Is there any way to limit taxonomy terms to alphanumeric characters? This is an inherent problem with user-generated tags that will be operated on as data. In my case, I use taxonomy terms with Views arguments. These arguments get passed to the URL where certain characters (*,&,-,%,$) have special functions. From searching on the forums, I have found that other users have similar problems but haven't found a solution. Is there any existing way to sanitize the user input for taxonomy terms?

One possibility would be to apply input formats to taxonomy terms and then create an input format that strips all non-alphanumeric characters.

Comments

cwgordon7’s picture

This would be a very simple module.
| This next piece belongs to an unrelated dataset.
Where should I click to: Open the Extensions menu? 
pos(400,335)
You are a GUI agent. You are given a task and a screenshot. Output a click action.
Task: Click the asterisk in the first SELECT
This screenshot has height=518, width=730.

Just create a folder called "taxonomy_alphanumeric" in your sites/all/modules directory, and add the following files:

taxonomy_alphanumeric.info

; $Id$
name = Taxonomy alphanumeric
description = Restricts taxonomy terms to alphanumeric characters.
dependencies[] = taxonomy
core = 6.x

taxonomy_alphanumeric.module

<?php
// $Id$

/**
 * Implementation of hook_form_alter()
 */
function taxonomy_alphanumeric_nodeapi($node, $op, $arg = 0) {
  if ($op == 'validate') {
    $vid = 1; // Replace with the vocabulary id of the vocabulary you want to ensure contains solely alphanumeric terms.
    $terms = drupal_explode_tags($node->taxonomy['tags'][$vid]);
    foreach ($terms as $term) {
      // Change this regular expression to allow more characters.
      if (preg_match('/[^A-Za-z0-9]/', $term)) {
        form_set_error("taxonomy][tags][$vid", t('The term %term is invalid, terms may only consist of alphanumeric characters.', array('%term' => $term)));
      }
    }
  }
}

// Note: the ?> here is so the code filter works. Remove this in your actual module.
?>

Note that the code I listed is untested and may not work perfectly, if at all. It should, however, at least give you enough to get started. Feel free to post back to this thread if you encounter any bugs.

nirad’s picture

Thanks so much. This works perfectly. I modified it slightly to allow spaces (I can use spaces but not dashes, as dashes substitute for spaces in the URL when the tag is used as an argument).

I also found a project called tagtrap that does something similar (restricts certain tags from a vocabulary). I am going to ask the maintainer if he wants to add this functionality, otherwise I think this could be submitted as a separate module. From searching I know there are other users who want this functionality.

Thanks again.

-Nirad

-Nirad